Con Gavin Newsom imposibilitado de buscar la reelección, las encuestas previas a las primarias de junio revelan una contienda fragmentada, sin un favorito claro y con republicanos aprovechando la división del voto demócrata.
La carrera por la gobernación de California para 2026 se presenta como una contienda abierta, con diez candidatos compitiendo tras la imposibilidad del actual mandatario, Gavin Newsom, de postularse para la reelección por límites de mandato. Según las encuestas más recientes recopiladas por The New York Times, no hay un ganador claro en las primarias no partidistas del 2 de junio, donde los dos más votados pasan a la elección general.
Los sondeos indican una disputa fragmentada.
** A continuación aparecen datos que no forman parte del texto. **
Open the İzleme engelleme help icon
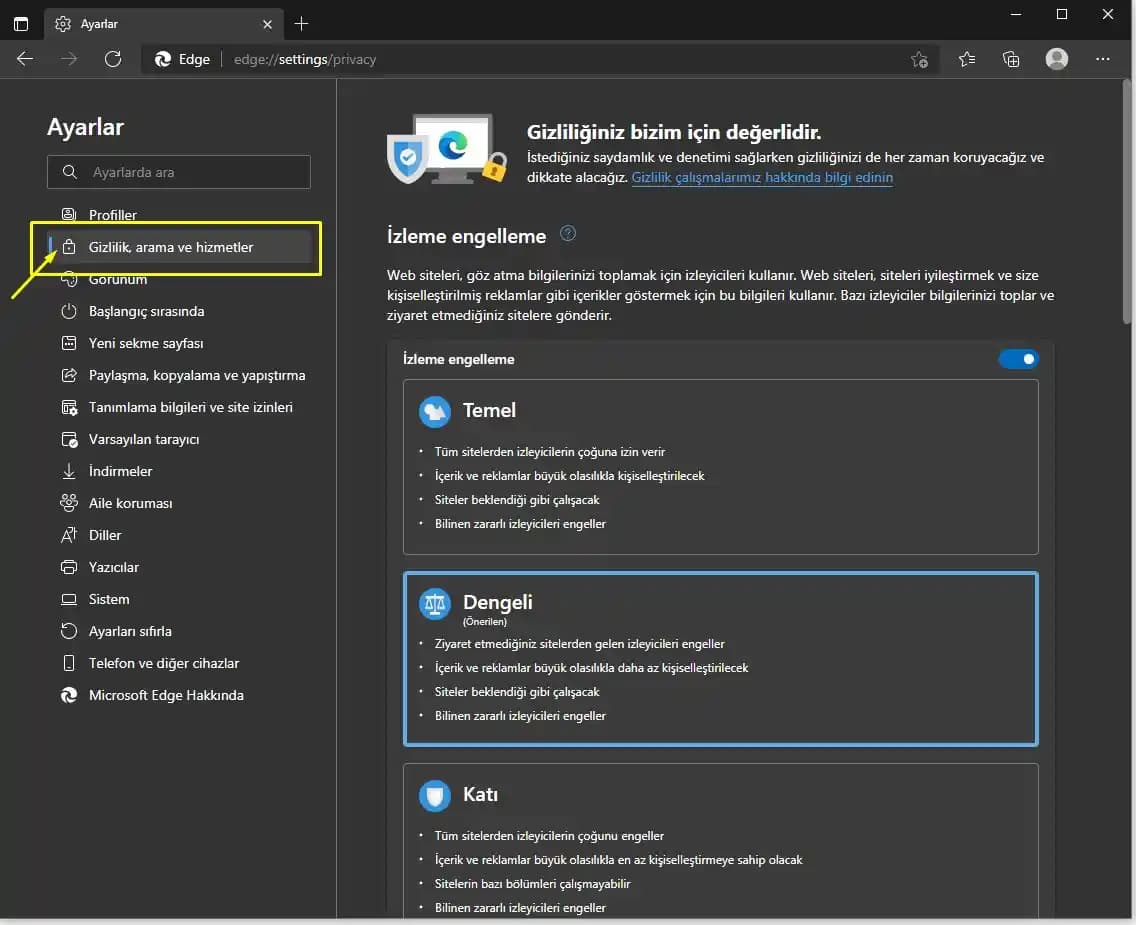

Del lado republicano, figuras como Steve Hilton y Chad Bianco se posicionan cerca de la cima, beneficiados por la concentración del voto de su partido. En cambio, el electorado demócrata aparece dividido entre varios candidatos progresistas, lo que distribuye su caudal de votos.
Este escenario es potenciado por el sistema de primarias «top two» de California, que puede derivar en resultados inusuales incluso en un estado de mayoría demócrata. Otro factor clave es el alto porcentaje de indecisos, que en algunos relevamientos supera el 24% y llegó a rozar el 30% anteriormente.
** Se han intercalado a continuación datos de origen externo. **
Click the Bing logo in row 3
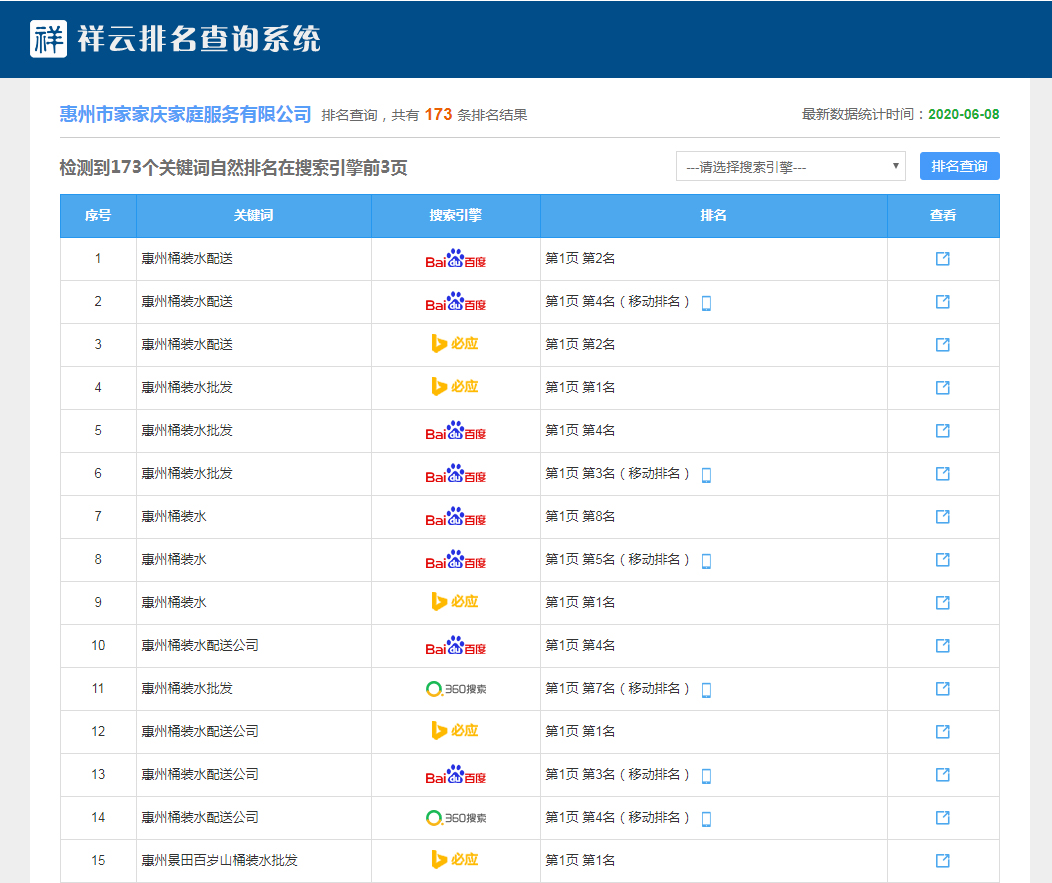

El nivel de indefinición mantiene la carrera abierta y permite que candidatos con apoyo de un solo dígito sigan en competencia, especialmente en un sistema donde la clasificación puede resolverse por márgenes estrechos. Las variables decisivas hacia la primaria de junio serán si el voto demócrata logra consolidarse y hacia dónde se inclinan los votantes indecisos, definiendo así si la boleta de noviembre tendrá una final con presencia demócrata o una sorpresa.